Rose Morgan French (June 15, 1859 – January 9, 1929) was an American suffragist, temperance and peace activist. She represented California suffragists as a delegate to the International Congress of Women, when it met in The Hague in 1915, and in Zürich in 1919.

== Early life ==
Rose E. Morgan was born in Oswego, New York.

== Career ==
French was President of the Women's Federation of Public Good in San Francisco. She was a member of the Women's International League for Peace and Freedom (WILPF), Woman's Christian Temperance Union (WCTU), the National Woman Suffrage Association (NWSA), and the California Equal Suffrage Association. She was a member of the board of directors of the California Girls' Training Home, volunteered as a "special police officer", and advocated for prisoners' rights. "We have the brotherhood of man," she said in a 1911 speech, adding that "what we need sadly is the sisterhood of woman." After California women won the right to vote, she traveled to other states campaigning for women's suffrage.
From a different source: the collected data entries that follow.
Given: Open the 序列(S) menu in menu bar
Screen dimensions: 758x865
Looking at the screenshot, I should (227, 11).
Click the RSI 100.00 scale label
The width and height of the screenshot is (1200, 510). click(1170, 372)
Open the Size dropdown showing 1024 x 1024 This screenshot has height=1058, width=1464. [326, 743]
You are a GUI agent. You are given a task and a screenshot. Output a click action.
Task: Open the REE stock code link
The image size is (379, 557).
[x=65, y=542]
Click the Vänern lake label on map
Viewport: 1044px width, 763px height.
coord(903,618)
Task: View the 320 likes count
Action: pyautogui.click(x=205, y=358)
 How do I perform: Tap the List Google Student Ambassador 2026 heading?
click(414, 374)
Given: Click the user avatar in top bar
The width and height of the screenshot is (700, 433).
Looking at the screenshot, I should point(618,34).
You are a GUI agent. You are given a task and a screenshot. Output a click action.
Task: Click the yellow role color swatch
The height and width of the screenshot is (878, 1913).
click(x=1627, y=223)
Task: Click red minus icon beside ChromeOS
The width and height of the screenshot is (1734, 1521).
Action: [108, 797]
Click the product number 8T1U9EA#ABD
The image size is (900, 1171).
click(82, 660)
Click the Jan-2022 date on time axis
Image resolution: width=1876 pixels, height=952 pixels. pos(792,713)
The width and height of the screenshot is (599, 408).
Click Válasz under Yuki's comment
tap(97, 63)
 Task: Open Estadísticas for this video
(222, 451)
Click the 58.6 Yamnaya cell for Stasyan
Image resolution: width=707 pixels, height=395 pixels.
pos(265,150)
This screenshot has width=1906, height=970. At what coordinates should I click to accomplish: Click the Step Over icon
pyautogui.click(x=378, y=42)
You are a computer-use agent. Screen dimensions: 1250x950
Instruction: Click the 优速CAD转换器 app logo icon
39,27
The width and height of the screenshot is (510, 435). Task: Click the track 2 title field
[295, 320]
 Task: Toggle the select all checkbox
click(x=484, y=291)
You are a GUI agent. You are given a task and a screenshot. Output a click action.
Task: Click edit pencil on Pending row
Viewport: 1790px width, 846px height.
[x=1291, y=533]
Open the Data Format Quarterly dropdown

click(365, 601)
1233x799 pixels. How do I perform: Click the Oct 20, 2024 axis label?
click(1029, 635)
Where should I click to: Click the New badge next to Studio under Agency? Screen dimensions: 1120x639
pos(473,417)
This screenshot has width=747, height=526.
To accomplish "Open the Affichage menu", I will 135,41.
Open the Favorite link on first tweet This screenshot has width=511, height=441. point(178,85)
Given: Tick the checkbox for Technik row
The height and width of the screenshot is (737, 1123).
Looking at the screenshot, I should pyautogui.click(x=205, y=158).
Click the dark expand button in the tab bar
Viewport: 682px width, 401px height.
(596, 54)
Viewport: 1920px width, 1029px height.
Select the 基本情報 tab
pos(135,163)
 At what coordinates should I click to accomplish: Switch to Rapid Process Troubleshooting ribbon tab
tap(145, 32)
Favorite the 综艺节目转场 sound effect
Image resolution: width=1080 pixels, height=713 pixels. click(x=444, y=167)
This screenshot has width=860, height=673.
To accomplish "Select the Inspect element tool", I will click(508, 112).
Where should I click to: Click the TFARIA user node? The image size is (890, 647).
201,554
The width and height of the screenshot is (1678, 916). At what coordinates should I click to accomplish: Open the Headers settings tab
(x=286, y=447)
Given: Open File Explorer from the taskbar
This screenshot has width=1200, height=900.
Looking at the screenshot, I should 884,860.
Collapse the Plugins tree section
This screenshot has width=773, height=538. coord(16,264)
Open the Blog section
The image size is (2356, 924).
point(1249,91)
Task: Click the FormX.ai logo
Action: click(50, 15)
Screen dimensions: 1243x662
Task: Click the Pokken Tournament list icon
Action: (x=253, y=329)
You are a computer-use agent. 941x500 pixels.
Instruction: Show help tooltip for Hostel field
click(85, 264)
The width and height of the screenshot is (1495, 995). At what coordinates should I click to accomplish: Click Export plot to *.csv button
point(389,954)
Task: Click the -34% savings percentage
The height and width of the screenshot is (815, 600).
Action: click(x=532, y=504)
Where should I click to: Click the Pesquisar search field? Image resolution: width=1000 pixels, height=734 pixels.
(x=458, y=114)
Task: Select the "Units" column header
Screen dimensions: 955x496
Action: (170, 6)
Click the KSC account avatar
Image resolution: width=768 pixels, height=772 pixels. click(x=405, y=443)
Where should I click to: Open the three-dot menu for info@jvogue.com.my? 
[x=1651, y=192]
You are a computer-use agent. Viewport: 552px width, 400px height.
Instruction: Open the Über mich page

She was a delegate to the International Congress of Women at its 1915 meeting in the Hague, and at its 1919 meeting in Zürich. She corresponded with Jane Addams and was close to Hungarian feminist Rosika Schwimmer.

== Personal life ==
Morgan married English-born ophthalmologist Hayes Clifton French in 1878. They had a son who died young, and two daughters, Victoria and Davida. Her husband died in 1902, and she died in 1929, at the age of 69, from injuries sustained in a car accident in Los Angeles.